* **What you have to do**
Repeat nothing but the lines below running from the one containing "ASEAN Hyundai Cup™" to the one containing "Latest News (339, 285)". Keep both end lines.

START Data extracts

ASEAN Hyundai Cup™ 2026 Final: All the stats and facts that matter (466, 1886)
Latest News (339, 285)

END Data extracts
START Data extracts

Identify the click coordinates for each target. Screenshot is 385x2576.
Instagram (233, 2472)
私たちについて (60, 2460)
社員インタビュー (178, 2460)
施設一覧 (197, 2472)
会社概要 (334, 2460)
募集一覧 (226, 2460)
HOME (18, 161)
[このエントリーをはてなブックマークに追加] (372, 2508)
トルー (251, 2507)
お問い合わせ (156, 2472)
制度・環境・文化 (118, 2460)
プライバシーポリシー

END Data extracts

* **Solution to this exercise**
ASEAN Hyundai Cup™ 2026 Final: All the stats and facts that matter (466, 1886)
Latest News (339, 285)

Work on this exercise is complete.